<…>
Человек не приобрел себе полноты органов (недостаток необходимых органов мог служить для развития мысли, для самоуглубления, но не для того, чтобы всегда оставаться при одной мысли; недостаток органов мог быть полезен только временно) даже относительно Земли, и потому органический мир, который должен бы быть органами человека, превратился в особое самостоятельное царство; органический мир — это органы, превратившиеся в особые существа, увековечиваемые в этом ненормальном состоянии рождением; это органы или способы, средства, коими существа чувствующие, сознающие смертность могли бы воссоздать из разрушенного животного вещества (а также строить непосредственно из неорганического вещества) свои организмы, скоплять запасы солнечной силы, и они-то, эти органы, превратились в особые существа, составляющие самостоятельное царство. Странное явление членов, живущих самостоятельно, даже получивших способность увековечивать свое царство, создавая себе подобных! Человек берет дань с этого царства, без коего и жить, понятно, не может, но не владеет им; человек только грабит некоторые области этого царства, а с другими борется как с равными, вместо того чтобы вносить в это царство свет сознания.
Животное царство — это особые орудия, органы, получившие некоторое сознание; но это сознание осуждено состоять при одном или нескольких преобладающих орудиях — органах; сознание в животном царстве не создает орудий или органов, не совершенствует их, а само вполне подчинено им. (По этим-то преобладающим органам животное царство и представляется карикатурою, пародиею на разумные существа.) Усовершенствование в животном царстве производится не разумным путем, случайности увековечиваются путем наследственности (но разумно ли ждать такого усовершенствования для разумного существа?!), жизнь этих существ-органов состоит не в расширении сознания и действия, а в размножении, в увековечивании этого несовершенного, искалеченного существования; и таким путем эти существа превратились в касты плавающих, летающих, пресмыкающихся, хищничествующих и проч. Сознание у этих существ бессильно и даже не пытается руководить, управлять инстинктом размножения, и потому-то размножение, смеясь, так сказать, над разумом, расширяется и само, можно сказать, превращается в особое существование в бактериях, трихинах и т. п., проникает все поры вещества, живет на других существах, вселяется внутрь их.
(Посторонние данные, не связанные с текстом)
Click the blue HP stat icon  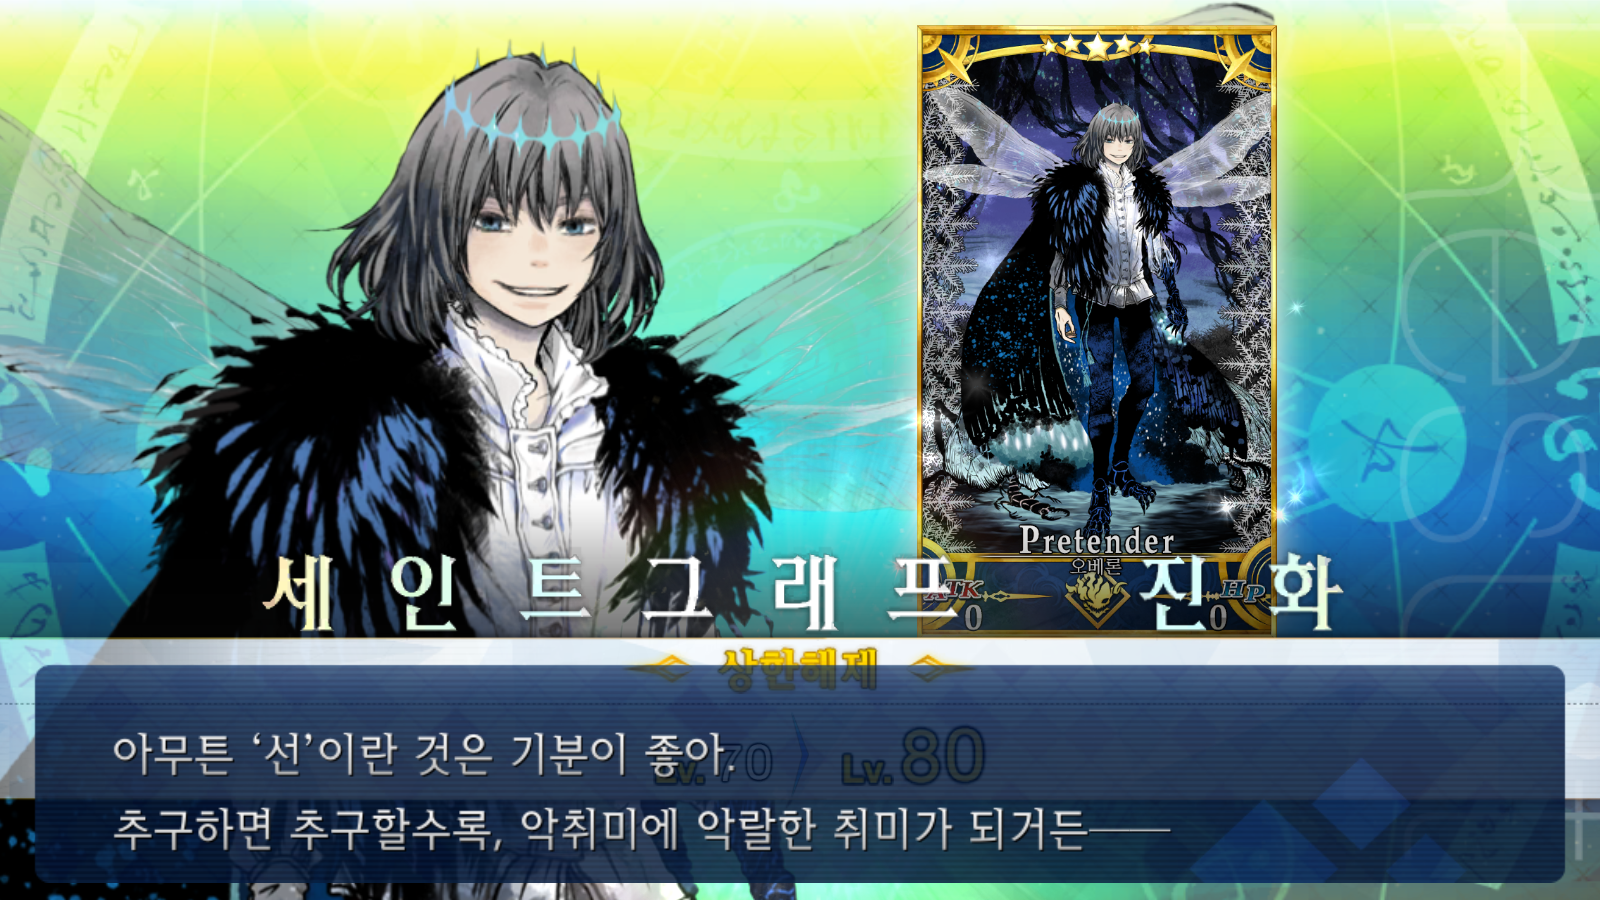tap(1243, 591)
Размножение вызывает взаимное истребление существ и увлекло на этот же путь, на путь истребления, и человека, и разумное существо подчинилось тому же стремлению, сделалось истребителем и даже способствовало размножению иных существ, необходимых для его питания. Поэтому те, которые восклицают: «Неужели Господь оставил все остальные миры без обитателей?!» — сожалеют, следовательно, о том, что эта неразумная родотворная сила не была перенесена и в другие миры; даже человек, единственно разумное существо на земле, и тот остается еще рабом этой родотворной силы. Такое состояние есть результат недеятельности разума и служит ему глубоким укором, потому что родотворная сила есть только извращение той силы жизни, которая могла бы быть употреблена на восстановление, или воскрешение, жизни разумных существ.
Живая сила, ограниченная пределами земли, могла проявиться только в размножении, в обособлении органов, т. е. в превращении их в особи, и в полном подчинении среде; эквивалентное же замещение их может выразиться в регуляции, в воскрешении, в полноорганности, т. е. в полном подчинении органов личностям, в господстве сознания, дающего, вырабатывающего себе органы.
Извращение мира в природу в четырех вышеисчисленных свойствах (1-е — последовательность вместо сосуществования, 2-е — распадение или отсутствие регуляции, 3-е — личности, обратившиеся в орудия, и органы, обратившиеся в особи, и 4-е — общество по типу организма вместо общества полноорганных существ), извращение в слепую силу (все равно, дошел ли мир до настоящего его состояния путем извращения или же он таким был изначала) есть, во всяком случае, не бесконечное явление, ибо кроме слепой силы существует и разумная, хотя бы и на одной только Земле, и между человеком и природою нет противоположности, разъединение же их временно, а потому устранение этого извращения, восстановление жертв этого извращения — задача человека, смертного, сына умерших отцов.
Супраморализм, или всеобщий синтез (т. е. всеобщее объединение)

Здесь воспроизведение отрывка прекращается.